Mexico City. Ismael The May Zambada, the alleged co-founder of the Sinaloa cartel, is expected to appear before a US court on Thursday after pleading not guilty last week to drug trafficking charges brought against him following his dramatic arrest.

Zambada is scheduled to appear at 19:00 GMT before U.S. District Judge Kathleen Cardone in El Paso, Texas. Such hearings typically deal with legal matters such as disclosure of evidence by prosecutors to the defense and pretrial scheduling.

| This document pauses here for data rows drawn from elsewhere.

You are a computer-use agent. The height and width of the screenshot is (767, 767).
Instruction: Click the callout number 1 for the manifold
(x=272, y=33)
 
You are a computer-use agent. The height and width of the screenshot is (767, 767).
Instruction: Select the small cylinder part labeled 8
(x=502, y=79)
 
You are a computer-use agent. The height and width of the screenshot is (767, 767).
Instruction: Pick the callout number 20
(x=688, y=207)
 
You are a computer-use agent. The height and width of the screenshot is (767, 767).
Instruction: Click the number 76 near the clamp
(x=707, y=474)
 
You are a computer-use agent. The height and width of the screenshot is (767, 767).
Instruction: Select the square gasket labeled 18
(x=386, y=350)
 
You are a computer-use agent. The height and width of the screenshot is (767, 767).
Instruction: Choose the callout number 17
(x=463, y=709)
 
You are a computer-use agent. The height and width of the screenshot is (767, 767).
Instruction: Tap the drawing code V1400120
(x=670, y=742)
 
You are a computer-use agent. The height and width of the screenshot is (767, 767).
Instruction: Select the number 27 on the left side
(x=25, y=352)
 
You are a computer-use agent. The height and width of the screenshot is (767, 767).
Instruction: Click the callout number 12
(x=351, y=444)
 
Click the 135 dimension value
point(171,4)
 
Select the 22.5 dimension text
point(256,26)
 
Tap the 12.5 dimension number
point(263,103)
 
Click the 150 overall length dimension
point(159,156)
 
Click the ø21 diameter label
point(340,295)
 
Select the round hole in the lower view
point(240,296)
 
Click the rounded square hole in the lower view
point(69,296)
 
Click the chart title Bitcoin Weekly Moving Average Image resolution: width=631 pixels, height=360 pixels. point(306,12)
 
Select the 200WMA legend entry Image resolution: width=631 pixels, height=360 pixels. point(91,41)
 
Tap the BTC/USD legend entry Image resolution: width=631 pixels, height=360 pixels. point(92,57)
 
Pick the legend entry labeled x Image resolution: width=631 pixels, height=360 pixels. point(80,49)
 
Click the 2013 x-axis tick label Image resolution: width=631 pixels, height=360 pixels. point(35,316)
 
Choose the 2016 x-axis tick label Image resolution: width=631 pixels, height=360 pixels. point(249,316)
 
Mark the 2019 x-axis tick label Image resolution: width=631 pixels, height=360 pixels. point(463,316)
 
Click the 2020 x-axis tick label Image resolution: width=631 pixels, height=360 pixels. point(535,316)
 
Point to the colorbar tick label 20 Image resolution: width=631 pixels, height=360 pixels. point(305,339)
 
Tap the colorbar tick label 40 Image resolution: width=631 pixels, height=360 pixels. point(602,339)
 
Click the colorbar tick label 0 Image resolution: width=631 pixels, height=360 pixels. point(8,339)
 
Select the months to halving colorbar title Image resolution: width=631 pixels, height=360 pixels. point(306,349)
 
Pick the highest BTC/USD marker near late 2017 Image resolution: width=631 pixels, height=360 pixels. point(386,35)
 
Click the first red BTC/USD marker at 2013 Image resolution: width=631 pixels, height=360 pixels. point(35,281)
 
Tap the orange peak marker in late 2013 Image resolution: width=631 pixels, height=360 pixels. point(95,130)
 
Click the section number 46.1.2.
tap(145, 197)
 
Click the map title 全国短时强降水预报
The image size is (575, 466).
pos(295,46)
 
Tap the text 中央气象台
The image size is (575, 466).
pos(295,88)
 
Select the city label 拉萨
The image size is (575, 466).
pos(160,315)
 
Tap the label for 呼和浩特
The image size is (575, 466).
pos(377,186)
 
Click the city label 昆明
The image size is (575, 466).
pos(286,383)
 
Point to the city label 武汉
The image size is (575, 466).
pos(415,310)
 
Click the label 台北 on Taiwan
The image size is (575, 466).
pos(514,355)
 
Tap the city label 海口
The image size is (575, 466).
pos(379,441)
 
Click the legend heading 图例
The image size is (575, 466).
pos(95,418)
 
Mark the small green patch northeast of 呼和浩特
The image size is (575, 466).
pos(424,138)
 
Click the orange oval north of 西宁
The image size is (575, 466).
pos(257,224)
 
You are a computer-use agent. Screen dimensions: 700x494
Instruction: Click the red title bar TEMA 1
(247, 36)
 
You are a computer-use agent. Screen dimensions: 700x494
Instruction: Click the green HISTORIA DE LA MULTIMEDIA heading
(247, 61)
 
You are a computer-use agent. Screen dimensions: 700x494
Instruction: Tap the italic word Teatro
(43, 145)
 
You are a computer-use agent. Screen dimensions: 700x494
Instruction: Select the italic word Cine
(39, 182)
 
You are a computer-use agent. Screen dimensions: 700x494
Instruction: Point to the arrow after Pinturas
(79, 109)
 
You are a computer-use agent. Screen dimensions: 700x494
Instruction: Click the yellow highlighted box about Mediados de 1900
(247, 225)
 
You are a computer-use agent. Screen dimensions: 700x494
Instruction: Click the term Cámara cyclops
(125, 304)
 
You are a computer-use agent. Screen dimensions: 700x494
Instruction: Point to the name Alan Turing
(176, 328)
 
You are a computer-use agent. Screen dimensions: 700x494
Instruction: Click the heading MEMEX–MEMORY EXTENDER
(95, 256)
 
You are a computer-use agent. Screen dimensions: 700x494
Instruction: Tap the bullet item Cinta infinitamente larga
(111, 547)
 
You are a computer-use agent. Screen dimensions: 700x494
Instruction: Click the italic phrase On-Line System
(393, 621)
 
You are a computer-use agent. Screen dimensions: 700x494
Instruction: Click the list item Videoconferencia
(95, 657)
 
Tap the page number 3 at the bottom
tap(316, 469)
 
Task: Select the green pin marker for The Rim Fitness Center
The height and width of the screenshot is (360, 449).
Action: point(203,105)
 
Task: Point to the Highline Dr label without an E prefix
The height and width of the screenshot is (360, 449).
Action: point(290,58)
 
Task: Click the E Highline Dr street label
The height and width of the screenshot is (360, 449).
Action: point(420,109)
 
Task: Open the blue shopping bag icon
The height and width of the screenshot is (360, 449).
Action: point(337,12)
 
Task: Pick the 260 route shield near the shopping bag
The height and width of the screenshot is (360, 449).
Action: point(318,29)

In a major blow to U.S. law enforcement, the septuagenarian Zambada was taken into U.S. custody on July 25 along with Joaquin Guzman Lopez, 38, the son of jailed drug lord Joaquin El Chapo Guzmán, co-founder of the Sinaloa cartel along with Zambada.

Guzman Lopez pleaded not guilty to drug trafficking charges Tuesday in federal court in Chicago. El Chapo is serving a life sentence in a maximum security prison in Colorado.

The circumstances leading to the arrest of Zambada and Guzman Lopez at Doña Ana County International Airport near El Paso remain unclear.

U.S. officials briefed on the operation said last week that Guzman Lopez tricked Zambada into getting on a plane by telling him they were going to look at real estate in northern Mexico, then fly north of the border, where Guzman Lopez planned to turn himself in but Zambada did not.

Zambada’s lawyer, Frank Perez, disputed that version of events, saying Guzman Lopez and six men in military uniforms “forcibly kidnapped” his client near Culiacan in the Mexican state of Sinaloa and then took him to the United States against his will.

Asked Tuesday about Perez’s claims, Guzman Lopez’s attorney, Jeffrey Lichtman, said his client was not being charged with kidnapping.

“When the government indicts him, then I’ll take notice,” Lichtman told reporters. “When lawyers who are trying to score points with the media make accusations … it doesn’t move the ball forward.”

In the Texas case, which was filed in 2012, Zambada was charged with racketeering conspiracy and murder in furtherance of drug trafficking.

Prosecutors said cartel members under the leadership of Zambada and El Chapo They kidnapped a Texas resident in 2009 to pay for the loss of a seized shipment of marijuana, and kidnapped a U.S. citizen and two of his family members in 2010. Both victims were killed, according to prosecutors.

Zambada also faces charges in four other federal jurisdictions, including the Brooklyn district of New York, where El Chapo was tried and convicted. In the Brooklyn case, Zambada is accused of conspiring to manufacture and distribute fentanyl, a deadly synthetic opioid that is fueling an addiction epidemic across the United States.